The root cause of this complexity is the build-to-order mind-set traditional in most IT organizations. The typical infrastructure may seem to be high tech but actually resembles an old-fashioned automobile: handmade by an expert craftsperson and customized to the specifications of an individual customer. Today an application developer typically specifies the exact server configuration for each application and the infrastructure group fulfills that request. The result: thousands of application silos, each with its own custom-configured hardware, and a jumble of often incompatible assets that greatly limit a company's flexibility and time to market. Since each server may be configured to meet an application's peak demand, which is rarely attained, vast amounts of expensive capacity sit unused across the infrastructure at any given time. Moreover, applications are tightly linked to individual servers and storage devices, so the excess capacity can't be shared.

Now, however, technological advances—combined with new skills and management practices—allow companies to shed this build-to-order approach. A decade into the challenging transition to distributed computing, infrastructure groups are managing client-server and Web-centered architectures with growing authority. Companies are adopting standardized application platforms and development languages. And today's high-performance processors, storage units, and networks ensure that infrastructure elements rarely need hand-tuning to meet the requirements of applications.

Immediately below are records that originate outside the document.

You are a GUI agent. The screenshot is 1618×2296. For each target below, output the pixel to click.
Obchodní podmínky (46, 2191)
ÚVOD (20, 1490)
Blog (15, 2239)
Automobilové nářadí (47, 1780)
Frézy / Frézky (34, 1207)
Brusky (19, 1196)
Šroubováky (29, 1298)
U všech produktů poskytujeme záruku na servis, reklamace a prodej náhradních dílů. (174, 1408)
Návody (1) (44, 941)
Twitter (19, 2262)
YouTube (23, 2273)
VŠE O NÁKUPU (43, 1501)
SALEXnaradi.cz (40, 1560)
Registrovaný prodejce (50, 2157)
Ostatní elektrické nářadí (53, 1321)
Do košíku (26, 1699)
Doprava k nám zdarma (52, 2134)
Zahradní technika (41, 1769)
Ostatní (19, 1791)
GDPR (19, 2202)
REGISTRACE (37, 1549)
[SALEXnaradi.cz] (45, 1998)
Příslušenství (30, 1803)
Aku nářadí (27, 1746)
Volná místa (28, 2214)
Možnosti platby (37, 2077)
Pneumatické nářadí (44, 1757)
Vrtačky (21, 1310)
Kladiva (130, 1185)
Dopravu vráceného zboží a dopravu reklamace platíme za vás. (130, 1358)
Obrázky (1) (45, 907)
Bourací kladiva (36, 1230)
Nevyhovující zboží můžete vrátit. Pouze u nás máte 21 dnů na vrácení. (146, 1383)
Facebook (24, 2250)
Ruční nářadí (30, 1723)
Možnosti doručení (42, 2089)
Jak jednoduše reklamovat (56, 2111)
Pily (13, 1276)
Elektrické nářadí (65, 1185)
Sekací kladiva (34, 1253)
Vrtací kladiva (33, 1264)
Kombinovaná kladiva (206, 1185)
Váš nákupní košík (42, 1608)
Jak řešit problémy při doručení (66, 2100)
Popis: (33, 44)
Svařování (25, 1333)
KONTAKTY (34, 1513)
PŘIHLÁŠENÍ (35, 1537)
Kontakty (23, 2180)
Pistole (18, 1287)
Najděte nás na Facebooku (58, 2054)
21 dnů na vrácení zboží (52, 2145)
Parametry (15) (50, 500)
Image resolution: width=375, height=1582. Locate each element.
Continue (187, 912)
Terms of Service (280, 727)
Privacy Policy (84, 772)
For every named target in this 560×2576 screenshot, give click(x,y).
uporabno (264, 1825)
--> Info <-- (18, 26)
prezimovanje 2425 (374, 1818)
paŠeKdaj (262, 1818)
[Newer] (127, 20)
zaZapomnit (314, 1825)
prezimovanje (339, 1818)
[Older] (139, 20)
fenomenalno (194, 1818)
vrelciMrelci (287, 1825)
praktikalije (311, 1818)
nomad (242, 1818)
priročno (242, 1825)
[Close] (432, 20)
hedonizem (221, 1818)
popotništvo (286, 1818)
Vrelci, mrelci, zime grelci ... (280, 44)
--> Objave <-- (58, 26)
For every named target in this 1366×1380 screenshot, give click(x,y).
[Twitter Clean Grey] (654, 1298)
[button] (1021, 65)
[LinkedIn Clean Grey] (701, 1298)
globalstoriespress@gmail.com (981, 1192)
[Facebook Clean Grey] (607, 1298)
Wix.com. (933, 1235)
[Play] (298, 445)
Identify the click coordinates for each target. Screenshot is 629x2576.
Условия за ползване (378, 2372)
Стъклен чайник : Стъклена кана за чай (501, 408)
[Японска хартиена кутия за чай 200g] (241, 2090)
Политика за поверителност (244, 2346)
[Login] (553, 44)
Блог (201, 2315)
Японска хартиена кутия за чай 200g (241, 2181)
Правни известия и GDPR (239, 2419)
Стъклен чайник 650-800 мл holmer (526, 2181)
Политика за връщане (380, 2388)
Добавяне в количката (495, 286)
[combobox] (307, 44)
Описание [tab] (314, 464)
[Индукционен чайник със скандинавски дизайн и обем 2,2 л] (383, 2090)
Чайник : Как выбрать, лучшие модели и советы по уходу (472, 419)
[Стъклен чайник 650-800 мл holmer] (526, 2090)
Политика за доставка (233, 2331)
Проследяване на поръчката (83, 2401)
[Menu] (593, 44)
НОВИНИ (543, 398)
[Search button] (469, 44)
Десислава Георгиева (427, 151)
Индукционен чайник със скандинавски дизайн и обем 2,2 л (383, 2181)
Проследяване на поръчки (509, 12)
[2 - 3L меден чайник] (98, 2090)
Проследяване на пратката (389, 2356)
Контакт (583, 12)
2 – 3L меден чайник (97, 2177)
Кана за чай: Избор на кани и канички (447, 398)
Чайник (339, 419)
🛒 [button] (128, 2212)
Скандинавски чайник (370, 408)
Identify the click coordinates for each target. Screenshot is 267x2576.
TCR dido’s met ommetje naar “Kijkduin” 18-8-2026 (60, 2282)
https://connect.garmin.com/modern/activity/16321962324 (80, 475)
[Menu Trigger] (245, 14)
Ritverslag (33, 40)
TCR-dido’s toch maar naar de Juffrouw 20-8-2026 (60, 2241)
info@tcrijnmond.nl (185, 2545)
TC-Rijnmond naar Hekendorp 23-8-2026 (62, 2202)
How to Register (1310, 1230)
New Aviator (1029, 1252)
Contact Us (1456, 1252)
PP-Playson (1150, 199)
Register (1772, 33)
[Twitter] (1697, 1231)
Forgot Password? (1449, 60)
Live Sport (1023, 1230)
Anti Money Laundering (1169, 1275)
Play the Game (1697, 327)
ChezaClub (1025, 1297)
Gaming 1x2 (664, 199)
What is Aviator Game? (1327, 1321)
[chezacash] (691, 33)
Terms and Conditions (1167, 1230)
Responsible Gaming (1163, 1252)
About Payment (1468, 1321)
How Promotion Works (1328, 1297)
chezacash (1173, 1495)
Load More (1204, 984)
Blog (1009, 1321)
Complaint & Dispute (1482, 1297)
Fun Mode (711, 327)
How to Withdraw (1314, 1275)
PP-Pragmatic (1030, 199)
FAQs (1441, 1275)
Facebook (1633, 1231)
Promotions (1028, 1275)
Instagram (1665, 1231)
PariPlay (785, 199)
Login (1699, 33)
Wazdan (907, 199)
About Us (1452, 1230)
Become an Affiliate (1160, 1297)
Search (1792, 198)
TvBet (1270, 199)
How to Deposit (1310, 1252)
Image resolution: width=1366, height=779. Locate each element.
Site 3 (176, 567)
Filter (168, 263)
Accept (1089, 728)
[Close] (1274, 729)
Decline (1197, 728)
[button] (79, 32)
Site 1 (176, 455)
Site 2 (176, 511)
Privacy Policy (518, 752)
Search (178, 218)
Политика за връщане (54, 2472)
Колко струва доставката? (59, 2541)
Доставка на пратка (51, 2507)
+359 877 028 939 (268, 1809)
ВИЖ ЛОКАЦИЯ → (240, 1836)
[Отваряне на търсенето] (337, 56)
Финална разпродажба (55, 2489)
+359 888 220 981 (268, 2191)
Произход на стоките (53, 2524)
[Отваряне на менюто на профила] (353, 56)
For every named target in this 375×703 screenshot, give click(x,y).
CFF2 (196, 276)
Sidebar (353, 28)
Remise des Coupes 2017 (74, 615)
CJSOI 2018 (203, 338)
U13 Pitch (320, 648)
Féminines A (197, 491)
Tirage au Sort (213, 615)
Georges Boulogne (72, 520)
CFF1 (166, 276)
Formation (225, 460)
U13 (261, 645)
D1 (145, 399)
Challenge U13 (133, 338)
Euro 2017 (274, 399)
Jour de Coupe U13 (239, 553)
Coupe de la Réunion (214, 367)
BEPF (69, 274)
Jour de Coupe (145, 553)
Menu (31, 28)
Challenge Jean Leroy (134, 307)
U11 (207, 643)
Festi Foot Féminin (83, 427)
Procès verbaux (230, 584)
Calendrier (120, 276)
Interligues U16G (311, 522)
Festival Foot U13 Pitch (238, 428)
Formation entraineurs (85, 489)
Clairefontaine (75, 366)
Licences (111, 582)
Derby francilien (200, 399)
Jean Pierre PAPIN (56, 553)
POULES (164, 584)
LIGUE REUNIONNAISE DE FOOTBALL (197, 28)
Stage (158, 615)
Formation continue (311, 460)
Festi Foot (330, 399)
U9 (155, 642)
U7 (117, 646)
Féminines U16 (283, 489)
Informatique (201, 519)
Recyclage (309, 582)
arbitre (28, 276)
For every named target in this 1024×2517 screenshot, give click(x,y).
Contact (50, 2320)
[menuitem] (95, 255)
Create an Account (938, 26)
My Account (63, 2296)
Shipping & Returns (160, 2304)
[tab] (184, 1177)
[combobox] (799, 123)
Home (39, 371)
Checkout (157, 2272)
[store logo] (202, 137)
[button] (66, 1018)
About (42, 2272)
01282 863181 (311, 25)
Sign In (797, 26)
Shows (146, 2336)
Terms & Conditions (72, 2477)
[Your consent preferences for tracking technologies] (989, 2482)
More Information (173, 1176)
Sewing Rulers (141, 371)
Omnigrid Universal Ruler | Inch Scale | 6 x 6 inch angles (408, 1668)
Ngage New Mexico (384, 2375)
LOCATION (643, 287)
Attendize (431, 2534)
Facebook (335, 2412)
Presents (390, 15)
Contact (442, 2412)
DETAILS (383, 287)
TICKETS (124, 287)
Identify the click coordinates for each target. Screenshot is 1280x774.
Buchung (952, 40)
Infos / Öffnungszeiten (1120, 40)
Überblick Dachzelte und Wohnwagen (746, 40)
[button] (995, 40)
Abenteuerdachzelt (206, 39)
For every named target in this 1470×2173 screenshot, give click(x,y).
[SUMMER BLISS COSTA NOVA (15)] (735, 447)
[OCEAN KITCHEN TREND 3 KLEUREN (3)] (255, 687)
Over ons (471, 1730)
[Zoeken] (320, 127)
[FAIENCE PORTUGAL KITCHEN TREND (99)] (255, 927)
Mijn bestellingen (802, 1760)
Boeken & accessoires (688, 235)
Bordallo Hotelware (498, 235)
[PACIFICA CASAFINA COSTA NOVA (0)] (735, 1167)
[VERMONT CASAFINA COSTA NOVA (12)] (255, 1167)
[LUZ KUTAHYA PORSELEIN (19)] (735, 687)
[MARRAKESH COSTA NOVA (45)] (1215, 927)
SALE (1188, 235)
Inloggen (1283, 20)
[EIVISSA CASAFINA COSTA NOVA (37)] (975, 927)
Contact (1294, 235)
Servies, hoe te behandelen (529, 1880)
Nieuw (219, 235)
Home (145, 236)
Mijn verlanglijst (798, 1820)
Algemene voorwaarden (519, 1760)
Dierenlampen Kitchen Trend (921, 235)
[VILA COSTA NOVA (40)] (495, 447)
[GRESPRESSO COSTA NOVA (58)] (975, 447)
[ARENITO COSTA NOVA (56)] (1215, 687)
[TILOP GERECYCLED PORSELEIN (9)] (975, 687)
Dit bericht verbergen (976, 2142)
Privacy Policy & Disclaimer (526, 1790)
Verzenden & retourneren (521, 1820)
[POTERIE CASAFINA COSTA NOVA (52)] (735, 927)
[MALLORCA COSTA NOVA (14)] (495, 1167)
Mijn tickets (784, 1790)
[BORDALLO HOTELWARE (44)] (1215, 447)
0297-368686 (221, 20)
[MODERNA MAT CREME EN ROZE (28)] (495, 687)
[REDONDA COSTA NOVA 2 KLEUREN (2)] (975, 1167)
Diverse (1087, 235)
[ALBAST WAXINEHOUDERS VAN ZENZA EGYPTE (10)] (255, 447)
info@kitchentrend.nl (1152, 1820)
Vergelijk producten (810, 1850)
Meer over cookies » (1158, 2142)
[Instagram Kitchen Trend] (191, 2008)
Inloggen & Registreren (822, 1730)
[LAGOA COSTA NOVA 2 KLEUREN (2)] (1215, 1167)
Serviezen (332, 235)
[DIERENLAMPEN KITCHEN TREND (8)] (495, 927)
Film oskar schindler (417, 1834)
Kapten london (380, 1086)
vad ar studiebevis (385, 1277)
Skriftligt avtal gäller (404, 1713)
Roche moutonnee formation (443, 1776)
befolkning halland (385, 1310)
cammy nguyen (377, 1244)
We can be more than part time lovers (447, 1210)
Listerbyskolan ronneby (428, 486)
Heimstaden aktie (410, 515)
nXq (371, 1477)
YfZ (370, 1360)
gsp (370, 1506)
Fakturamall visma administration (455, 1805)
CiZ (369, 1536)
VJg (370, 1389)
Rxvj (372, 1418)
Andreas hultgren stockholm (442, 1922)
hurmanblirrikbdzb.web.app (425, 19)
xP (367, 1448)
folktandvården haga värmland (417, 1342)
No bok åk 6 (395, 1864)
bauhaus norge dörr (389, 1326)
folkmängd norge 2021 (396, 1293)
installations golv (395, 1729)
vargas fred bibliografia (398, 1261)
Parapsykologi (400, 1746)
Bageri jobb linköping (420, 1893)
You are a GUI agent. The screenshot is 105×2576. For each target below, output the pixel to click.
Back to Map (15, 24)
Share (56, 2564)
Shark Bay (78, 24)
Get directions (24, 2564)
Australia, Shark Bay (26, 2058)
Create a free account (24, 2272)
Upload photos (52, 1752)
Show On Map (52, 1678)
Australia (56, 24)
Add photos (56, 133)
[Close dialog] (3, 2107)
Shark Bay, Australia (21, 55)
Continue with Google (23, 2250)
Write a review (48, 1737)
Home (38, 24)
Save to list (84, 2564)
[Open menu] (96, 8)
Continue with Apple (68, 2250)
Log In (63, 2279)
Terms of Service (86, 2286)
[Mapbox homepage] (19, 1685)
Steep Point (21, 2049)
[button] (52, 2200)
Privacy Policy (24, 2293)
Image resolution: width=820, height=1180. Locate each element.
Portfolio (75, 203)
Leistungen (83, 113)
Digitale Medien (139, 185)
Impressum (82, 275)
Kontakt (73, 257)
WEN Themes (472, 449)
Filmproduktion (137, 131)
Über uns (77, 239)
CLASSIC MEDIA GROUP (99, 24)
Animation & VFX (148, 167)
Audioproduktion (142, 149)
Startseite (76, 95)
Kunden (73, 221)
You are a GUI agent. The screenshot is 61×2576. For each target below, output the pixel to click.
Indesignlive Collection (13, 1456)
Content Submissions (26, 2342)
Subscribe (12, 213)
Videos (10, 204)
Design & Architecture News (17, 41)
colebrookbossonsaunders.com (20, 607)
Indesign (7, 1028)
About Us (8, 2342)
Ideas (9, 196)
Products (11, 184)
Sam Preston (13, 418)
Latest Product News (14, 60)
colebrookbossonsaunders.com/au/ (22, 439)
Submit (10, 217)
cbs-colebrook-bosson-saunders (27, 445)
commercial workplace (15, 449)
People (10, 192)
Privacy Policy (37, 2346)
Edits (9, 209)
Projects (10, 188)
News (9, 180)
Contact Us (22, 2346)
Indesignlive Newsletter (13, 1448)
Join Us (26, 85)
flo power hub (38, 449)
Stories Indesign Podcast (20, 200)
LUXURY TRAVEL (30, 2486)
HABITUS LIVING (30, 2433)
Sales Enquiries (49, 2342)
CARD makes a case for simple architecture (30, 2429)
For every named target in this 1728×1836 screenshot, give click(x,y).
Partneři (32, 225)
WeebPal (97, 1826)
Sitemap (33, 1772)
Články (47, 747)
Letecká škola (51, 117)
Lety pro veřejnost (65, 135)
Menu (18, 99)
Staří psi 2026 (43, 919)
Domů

In response to these changes, some leading companies are beginning to adopt an entirely new model of infrastructure management—more off-the-shelf than build-to-order. Instead of specifying the hardware and the configuration needed for a business application ("I need this particular maker, model, and configuration for my network-attached storage box . . ."), developers specify a service requirement ("I need storage with high-speed scalability . . ."); rather than building systems to order, infrastructure groups create portfolios of "productized," reusable services. Streamlined, automated processes and technologies create a "factory" that delivers these products in optimal fashion (Exhibit 1). As product orders roll in, a factory manager monitors the infrastructure for capacity-planning and sourcing purposes.



Chart: A better way

With this model, filling an IT requirement is rather like shopping by catalog. A developer who needs a storage product, for instance, chooses from a portfolio of options, each described by service level (such as speed, capacity, or availability) and priced according to the infrastructure assets consumed (say, $7 a month for a gigabyte of managed storage). The system's transparency helps business users understand how demand drives the consumption and cost of resources.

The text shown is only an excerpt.